[Work to complete] For each line below that contains the word "star", make a copy.
BEGIN Data listing
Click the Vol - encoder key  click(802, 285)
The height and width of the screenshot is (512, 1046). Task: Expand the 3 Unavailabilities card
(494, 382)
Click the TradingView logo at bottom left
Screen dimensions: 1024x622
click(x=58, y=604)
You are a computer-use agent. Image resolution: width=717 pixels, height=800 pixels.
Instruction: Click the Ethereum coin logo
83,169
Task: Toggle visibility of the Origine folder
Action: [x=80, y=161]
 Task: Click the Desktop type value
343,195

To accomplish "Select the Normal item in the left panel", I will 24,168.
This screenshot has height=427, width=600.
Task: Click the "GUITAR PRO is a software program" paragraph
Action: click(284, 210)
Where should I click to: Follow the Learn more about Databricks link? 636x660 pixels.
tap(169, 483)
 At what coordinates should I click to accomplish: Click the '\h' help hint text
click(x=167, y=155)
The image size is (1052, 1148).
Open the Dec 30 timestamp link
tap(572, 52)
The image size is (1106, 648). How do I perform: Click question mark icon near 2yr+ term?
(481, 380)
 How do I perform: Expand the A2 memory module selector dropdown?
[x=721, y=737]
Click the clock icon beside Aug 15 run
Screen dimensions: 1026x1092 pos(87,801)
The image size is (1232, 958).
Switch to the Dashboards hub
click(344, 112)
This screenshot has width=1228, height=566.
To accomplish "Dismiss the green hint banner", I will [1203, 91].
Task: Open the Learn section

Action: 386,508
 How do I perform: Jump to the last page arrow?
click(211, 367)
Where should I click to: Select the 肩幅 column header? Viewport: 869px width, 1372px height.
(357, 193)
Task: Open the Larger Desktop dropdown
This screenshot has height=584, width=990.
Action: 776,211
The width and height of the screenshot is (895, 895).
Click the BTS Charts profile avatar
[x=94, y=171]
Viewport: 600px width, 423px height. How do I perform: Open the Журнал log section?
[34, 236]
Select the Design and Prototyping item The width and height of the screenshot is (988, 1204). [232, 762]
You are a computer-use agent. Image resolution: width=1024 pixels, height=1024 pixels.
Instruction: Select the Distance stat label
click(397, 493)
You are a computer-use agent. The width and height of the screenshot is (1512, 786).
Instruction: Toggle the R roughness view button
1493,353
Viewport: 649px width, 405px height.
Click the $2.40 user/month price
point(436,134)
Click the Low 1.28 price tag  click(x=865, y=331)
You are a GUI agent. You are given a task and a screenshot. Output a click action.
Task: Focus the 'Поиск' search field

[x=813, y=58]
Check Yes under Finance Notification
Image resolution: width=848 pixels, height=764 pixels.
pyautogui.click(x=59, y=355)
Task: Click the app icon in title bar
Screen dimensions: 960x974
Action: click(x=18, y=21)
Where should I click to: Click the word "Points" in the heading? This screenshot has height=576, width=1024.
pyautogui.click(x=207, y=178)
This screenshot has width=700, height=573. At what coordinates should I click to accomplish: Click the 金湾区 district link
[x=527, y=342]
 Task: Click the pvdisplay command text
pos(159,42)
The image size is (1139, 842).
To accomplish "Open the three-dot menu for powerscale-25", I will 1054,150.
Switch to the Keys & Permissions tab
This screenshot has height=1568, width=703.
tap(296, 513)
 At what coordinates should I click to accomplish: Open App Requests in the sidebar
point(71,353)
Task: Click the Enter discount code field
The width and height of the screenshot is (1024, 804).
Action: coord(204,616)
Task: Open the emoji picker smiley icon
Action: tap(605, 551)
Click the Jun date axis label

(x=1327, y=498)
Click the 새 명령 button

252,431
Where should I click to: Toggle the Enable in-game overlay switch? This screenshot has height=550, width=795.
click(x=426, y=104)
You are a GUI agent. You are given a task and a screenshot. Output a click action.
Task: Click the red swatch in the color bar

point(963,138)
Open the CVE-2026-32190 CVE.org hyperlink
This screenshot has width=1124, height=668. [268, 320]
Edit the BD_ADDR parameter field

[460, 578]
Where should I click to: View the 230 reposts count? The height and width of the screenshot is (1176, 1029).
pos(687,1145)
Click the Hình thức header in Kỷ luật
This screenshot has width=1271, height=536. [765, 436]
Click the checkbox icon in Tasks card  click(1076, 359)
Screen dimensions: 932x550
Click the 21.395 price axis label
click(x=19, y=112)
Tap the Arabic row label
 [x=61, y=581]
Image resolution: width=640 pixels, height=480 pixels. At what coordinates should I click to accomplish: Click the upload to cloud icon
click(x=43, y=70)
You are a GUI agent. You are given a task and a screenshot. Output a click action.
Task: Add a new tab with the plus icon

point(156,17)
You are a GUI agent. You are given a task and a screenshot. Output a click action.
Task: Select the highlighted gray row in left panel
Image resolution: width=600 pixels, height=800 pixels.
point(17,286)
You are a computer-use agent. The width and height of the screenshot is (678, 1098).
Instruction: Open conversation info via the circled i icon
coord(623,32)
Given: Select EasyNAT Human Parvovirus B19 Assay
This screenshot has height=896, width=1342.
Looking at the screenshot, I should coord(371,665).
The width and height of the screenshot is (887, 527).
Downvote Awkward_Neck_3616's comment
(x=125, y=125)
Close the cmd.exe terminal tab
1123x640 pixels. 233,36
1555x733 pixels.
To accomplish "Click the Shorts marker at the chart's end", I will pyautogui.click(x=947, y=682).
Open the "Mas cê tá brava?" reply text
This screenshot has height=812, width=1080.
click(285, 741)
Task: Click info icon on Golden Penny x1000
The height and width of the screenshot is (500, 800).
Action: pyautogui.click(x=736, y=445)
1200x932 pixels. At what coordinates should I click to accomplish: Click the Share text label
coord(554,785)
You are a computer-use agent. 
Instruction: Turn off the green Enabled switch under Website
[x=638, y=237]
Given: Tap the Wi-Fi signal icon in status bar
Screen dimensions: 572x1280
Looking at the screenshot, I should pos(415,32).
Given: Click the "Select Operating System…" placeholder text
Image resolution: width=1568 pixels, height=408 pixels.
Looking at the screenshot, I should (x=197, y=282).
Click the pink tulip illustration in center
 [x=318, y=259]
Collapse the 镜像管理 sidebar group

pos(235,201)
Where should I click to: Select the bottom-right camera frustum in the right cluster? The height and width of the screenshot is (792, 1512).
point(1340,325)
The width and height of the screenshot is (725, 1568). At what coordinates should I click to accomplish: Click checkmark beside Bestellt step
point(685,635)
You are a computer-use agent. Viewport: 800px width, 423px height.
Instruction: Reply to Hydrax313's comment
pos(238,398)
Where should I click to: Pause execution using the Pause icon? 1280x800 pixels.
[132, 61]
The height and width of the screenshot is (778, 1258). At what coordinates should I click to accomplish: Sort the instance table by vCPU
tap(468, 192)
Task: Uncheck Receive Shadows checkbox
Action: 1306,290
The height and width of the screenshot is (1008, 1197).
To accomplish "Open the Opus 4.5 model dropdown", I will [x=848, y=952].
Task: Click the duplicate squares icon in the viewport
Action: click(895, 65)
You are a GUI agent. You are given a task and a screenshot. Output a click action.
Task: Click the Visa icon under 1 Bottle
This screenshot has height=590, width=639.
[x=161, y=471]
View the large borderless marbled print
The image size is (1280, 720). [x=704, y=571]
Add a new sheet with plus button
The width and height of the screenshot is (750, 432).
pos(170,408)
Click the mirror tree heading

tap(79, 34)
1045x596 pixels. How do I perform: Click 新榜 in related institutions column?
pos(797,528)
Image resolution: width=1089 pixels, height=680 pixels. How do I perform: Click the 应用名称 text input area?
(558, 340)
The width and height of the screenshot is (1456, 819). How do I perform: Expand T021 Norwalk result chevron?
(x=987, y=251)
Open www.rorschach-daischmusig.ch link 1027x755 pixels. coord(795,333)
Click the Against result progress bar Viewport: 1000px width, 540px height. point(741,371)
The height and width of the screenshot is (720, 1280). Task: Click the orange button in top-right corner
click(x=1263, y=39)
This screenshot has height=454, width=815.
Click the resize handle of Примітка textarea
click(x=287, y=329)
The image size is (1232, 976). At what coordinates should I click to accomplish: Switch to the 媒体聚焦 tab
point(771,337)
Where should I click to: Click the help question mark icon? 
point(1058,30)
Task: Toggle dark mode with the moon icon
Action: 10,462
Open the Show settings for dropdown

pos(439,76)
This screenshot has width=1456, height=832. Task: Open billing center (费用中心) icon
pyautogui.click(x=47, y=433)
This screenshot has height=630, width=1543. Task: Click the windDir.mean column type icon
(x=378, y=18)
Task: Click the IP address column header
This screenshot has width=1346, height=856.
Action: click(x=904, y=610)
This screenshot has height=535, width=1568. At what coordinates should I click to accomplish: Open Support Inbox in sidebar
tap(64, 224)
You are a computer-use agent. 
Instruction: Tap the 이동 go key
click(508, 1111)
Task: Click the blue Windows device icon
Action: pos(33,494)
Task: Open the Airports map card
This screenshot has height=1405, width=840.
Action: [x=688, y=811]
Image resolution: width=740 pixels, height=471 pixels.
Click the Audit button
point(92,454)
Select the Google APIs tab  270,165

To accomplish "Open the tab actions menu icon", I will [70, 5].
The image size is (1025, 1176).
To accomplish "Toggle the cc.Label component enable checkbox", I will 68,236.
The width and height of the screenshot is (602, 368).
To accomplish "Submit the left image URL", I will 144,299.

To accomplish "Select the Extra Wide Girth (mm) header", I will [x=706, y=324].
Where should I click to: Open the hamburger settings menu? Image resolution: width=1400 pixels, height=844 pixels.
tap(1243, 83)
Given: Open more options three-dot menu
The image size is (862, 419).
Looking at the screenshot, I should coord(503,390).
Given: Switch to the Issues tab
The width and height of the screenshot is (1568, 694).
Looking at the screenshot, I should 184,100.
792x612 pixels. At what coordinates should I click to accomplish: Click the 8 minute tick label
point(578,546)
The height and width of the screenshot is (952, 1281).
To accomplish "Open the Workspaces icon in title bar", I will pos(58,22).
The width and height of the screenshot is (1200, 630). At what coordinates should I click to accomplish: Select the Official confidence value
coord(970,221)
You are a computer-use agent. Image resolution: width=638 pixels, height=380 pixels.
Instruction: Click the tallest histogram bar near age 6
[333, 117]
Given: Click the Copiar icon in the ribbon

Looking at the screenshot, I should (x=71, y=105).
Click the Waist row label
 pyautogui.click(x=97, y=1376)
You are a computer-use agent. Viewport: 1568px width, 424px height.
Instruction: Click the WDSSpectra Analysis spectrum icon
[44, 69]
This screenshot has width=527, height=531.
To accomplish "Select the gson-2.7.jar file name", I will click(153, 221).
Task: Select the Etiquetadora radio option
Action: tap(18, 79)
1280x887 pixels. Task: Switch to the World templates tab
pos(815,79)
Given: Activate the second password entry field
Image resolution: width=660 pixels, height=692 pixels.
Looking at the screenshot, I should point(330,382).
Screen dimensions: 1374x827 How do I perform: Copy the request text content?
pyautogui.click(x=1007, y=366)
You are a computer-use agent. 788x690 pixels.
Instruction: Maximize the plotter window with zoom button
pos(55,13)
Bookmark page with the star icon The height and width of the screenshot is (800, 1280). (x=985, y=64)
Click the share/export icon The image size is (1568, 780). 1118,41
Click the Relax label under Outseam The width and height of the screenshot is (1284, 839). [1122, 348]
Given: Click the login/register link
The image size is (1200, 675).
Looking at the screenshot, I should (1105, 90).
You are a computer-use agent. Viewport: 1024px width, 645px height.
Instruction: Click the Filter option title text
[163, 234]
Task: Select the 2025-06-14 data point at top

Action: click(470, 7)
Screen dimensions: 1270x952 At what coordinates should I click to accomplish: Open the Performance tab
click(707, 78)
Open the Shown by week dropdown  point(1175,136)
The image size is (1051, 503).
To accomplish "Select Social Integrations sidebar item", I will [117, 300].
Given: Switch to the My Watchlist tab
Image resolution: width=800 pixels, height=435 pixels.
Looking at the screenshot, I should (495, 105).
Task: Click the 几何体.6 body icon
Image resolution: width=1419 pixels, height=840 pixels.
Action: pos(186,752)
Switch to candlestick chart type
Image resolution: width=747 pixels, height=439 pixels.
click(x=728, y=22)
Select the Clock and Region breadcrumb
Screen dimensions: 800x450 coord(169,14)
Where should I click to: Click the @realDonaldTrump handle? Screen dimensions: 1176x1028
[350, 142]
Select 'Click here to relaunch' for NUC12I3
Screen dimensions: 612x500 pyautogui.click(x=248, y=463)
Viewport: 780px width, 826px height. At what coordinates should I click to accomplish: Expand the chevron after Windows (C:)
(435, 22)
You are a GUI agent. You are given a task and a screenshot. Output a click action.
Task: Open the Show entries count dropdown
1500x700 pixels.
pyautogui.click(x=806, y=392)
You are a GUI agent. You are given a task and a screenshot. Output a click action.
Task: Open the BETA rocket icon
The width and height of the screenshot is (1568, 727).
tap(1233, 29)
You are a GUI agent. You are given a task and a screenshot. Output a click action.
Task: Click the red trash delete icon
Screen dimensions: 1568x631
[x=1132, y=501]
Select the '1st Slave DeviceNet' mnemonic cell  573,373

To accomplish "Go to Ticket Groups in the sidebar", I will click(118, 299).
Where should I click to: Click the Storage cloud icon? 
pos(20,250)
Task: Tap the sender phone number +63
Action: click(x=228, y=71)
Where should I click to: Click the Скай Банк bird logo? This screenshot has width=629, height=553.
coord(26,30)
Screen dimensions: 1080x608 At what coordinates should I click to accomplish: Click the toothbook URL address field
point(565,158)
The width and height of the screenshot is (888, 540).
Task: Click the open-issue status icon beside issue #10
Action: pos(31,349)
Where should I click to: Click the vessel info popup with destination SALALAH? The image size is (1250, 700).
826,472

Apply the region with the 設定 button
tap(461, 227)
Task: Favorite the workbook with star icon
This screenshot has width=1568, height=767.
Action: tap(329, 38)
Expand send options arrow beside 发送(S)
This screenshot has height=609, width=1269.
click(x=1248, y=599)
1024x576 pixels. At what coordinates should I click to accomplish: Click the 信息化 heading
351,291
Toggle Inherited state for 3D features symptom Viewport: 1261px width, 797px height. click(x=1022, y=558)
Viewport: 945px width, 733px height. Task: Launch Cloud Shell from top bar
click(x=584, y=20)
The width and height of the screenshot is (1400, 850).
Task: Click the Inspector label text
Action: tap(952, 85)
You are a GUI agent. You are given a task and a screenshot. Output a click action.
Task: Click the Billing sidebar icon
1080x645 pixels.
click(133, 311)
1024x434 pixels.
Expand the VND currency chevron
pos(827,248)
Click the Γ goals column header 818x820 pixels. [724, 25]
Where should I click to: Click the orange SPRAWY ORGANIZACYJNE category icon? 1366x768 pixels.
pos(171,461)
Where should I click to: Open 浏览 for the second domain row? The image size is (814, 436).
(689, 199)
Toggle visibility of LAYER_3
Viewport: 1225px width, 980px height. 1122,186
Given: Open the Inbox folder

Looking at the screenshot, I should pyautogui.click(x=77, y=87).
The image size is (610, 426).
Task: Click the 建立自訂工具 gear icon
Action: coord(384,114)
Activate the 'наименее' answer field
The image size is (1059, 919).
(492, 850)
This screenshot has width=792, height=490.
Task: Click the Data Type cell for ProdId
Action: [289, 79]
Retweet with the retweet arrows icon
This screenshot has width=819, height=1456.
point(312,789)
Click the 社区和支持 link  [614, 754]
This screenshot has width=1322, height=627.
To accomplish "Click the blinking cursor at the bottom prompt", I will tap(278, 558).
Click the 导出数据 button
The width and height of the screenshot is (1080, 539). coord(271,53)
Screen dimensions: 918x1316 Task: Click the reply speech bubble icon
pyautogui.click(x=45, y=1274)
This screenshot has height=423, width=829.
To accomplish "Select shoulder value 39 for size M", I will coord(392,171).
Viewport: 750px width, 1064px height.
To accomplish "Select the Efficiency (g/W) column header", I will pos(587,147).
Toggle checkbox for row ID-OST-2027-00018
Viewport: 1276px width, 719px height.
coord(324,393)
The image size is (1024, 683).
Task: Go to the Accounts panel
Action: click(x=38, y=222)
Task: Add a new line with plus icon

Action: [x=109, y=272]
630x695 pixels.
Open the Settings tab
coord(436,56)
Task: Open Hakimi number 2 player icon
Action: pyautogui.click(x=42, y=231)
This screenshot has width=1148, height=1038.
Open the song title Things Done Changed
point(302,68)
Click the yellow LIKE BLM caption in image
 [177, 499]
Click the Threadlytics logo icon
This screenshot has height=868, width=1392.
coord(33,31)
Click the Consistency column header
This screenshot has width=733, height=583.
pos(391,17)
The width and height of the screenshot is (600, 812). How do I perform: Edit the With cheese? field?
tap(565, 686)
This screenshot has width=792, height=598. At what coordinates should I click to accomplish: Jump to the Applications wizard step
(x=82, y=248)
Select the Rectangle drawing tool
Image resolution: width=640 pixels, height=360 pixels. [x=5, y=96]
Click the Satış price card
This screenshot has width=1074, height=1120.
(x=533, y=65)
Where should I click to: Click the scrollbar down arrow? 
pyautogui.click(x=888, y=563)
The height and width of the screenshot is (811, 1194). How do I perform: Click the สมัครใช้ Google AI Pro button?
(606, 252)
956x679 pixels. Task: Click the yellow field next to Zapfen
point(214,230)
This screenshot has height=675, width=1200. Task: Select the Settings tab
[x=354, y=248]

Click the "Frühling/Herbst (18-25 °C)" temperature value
END Data listing
[Solution for this problem]
Bookmark page with the star icon The height and width of the screenshot is (800, 1280). (x=985, y=64)
Task: Favorite the workbook with star icon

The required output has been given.